» **Problem details**
From the records below, determine the number of lines containing "avatar". Output that number alone.
Top of Material provided
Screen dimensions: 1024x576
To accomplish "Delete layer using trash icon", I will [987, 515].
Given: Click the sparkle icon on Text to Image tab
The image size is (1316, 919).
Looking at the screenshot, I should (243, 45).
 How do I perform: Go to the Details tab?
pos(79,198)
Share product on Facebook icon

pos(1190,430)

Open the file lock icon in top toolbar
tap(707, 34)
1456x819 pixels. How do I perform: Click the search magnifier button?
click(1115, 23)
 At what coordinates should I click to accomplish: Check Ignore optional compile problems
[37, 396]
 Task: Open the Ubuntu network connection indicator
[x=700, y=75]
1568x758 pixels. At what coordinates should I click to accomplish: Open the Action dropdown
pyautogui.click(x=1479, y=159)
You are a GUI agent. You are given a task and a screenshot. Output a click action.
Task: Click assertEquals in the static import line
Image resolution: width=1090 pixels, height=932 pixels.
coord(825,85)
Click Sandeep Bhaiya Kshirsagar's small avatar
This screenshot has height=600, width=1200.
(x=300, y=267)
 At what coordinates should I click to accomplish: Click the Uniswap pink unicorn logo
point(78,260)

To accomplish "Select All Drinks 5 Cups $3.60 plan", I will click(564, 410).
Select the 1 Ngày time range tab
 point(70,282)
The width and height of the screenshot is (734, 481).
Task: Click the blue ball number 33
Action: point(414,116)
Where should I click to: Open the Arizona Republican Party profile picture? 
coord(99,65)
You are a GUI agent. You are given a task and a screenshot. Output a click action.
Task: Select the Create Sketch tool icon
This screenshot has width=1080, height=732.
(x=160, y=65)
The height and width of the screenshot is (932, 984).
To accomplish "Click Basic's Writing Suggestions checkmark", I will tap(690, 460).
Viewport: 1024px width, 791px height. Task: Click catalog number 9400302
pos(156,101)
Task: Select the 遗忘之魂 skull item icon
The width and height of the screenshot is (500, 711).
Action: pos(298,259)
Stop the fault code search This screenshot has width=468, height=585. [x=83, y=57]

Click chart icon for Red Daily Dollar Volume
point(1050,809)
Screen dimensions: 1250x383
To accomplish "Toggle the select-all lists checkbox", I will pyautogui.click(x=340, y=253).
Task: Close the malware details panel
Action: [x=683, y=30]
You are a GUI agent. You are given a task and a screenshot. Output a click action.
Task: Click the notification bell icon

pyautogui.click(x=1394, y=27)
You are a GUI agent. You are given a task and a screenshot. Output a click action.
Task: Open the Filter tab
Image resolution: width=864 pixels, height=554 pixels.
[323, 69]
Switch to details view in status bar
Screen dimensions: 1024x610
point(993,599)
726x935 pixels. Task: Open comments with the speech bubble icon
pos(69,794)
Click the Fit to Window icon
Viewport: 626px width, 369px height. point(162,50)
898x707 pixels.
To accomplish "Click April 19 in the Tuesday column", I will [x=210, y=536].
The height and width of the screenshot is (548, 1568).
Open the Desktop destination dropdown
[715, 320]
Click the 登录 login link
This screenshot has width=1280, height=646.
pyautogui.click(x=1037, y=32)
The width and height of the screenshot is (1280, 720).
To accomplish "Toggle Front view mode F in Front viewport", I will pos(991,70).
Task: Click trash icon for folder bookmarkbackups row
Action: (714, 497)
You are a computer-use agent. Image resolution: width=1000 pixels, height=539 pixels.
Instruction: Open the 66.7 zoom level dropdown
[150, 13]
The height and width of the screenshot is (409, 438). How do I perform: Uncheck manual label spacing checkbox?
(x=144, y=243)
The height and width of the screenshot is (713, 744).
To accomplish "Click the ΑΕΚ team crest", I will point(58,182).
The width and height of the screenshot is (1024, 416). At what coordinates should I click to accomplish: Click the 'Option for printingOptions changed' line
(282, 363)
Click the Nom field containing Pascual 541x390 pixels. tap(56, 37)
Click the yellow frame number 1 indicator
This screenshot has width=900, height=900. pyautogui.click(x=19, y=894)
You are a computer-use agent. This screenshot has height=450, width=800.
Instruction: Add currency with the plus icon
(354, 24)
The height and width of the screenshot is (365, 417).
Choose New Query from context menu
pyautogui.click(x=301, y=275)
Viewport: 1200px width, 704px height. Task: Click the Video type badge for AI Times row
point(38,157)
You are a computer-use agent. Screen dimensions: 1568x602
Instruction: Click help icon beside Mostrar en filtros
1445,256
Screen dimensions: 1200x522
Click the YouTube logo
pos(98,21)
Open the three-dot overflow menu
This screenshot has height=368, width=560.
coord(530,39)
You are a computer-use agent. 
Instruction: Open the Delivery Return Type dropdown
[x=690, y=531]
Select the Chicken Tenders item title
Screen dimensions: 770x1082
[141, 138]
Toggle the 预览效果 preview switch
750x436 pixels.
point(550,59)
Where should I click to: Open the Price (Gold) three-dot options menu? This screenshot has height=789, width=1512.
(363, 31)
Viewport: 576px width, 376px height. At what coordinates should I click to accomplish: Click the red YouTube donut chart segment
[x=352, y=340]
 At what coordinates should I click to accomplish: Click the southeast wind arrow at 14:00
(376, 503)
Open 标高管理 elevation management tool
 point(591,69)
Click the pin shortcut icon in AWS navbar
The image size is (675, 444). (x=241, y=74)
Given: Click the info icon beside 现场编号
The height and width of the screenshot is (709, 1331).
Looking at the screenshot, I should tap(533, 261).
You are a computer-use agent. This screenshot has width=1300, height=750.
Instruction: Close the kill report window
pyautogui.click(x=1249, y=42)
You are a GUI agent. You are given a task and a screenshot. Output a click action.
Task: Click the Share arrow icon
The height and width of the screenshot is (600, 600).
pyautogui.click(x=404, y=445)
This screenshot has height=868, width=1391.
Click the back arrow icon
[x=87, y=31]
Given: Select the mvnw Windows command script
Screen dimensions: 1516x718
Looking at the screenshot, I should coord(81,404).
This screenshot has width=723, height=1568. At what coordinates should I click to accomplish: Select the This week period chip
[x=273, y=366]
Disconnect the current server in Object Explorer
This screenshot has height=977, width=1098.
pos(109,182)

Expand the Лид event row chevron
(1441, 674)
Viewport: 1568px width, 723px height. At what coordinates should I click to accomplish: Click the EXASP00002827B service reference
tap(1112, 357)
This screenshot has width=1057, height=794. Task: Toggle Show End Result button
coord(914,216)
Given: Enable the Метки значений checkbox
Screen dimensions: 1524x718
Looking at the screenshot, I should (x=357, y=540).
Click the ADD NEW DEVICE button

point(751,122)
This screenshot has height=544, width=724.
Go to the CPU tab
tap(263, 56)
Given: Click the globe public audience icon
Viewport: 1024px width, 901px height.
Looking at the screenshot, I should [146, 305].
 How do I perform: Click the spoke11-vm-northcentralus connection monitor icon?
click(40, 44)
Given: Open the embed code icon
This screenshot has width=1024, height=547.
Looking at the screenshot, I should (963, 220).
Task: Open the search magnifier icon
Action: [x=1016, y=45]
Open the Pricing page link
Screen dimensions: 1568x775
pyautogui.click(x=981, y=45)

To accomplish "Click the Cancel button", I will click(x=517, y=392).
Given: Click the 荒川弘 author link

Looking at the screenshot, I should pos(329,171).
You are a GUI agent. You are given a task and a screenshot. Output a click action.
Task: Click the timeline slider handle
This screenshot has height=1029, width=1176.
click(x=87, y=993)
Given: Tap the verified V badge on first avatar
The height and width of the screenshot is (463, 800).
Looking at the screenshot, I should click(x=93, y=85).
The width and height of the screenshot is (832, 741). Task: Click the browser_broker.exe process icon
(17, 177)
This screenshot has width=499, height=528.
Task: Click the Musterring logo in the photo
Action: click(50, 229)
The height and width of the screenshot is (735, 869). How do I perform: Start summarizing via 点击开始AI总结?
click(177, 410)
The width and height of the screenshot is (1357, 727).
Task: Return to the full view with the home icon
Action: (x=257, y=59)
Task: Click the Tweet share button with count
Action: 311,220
Bottom of Material provided
» **Solved problem**
2